Nelle congiunzioni astrali, esattamente come in un libro, si trovava nascosta una somma e terribile verità: la venuta dell’Anticristo sulla terra, e la fine del mondo. Attenzione stiamo parlando di un’astrologia posta fra il necessario e l’impossibile, che nulla aveva da spartire con ciarlatani, indovini e venditori di talismani. Mai era possibile decifrare il futuro del singolo a suo piacimento: ad essere leggibili infatti erano i grandi percorsi dell’umanità, in presente, passato e futuro, fino alla fine della vita.
Una promessa di morte, ma anche di salvezza.
Durante il 1347, la peste bubbonica infiammava l’Europa, e la causa poteva esser letta nelle stelle, fra la congiunzione fra Giove e Saturno, sotto Marte (pianeta preludio di sventure e guerre).
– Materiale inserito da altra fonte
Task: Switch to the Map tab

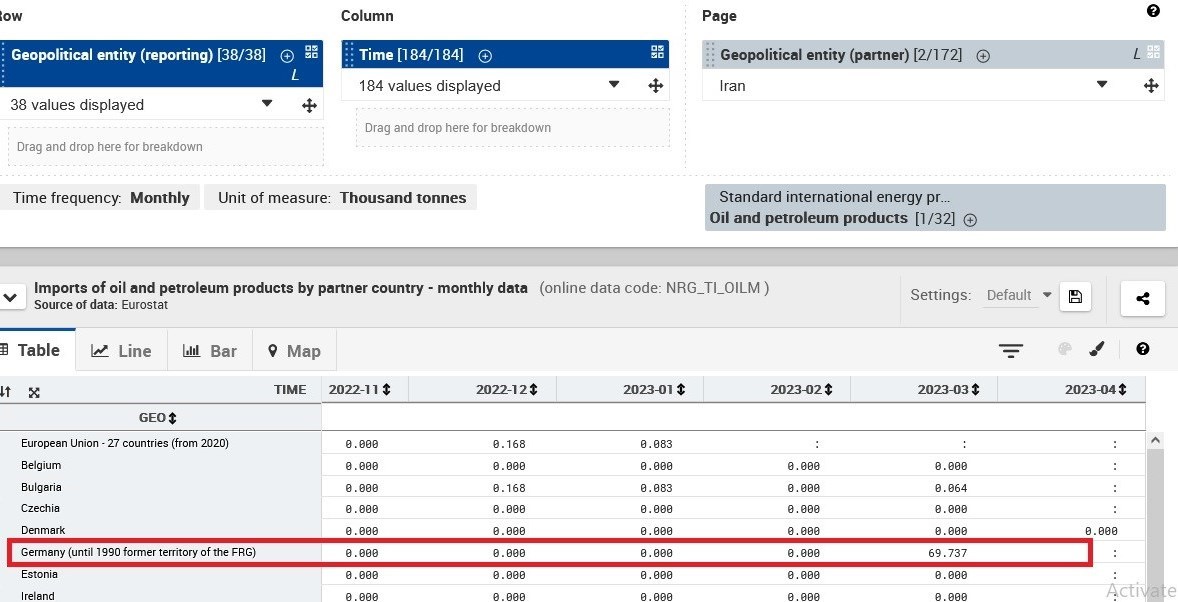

La congiunzione dei due giganti si era verificata prima dell’abbattimento della Morte Nera sull’Europa, precisamente nel 1264 mentre trapassava papa Urbano IV, ed era ritenuta abbastanza ambigua, da essere stata preludio ed annuncio del morbo sulla terra. Una purga del Dio dei buoni e dei giusti, contro peccati e peccatori.
Giove era anche il pianeta legato ai culti divini, mentre Saturno il pianeta dei grandi profeti; in altra accezione, nell’Oroscopo, davano vita alla religione ebraica. Perchè Saturno possiedeva una natura ambivalente? Innanzitutto la religione ebraica era un po’ un cristianesimo venuto male (la lex mercurialis, nella congiunzione fra Giove e Mercurio, dava origine alla religione cristiana), in aggiunta la congiunzione di Saturno con la luna, di natura negromantica, avrebbe portato sulla terra l’arrivo della secta antichristi, e l’Apocalisse.
Insomma roba non facile, ma per quale motivo ve ne sto parlando? Quasi tutti avrete sentito della congiunzione che si terrà fra Giove e Saturno il 21 dicembre, che può apparire un amaro scherzo del destino. Però rilassatevi amici e non fatevi ingannare: la congiunzione sarà sotto Plutone, pianeta ( o non più) che porta lutti ma anche trasformazioni, reca con sè qualcosa che potrebbe non avvenire mai più. Plutone può essere un pianeta difficile, ma può portare con sè cambiamento e rinascita.
Facciamone buon uso.
BIBLIOGRAFIA:
Bacone, Filosofia, scienza e teologia dall’ Opus Maius, a cura di V. Sorge e F. Seller, Armando editore, Roma 2010.
Bigalli, I tartari e l’Apocalisse, Ricerche sull’escatologia in Adamo Marsh e Ruggero Bacone, Franco Angeli editore, Firenze 1971.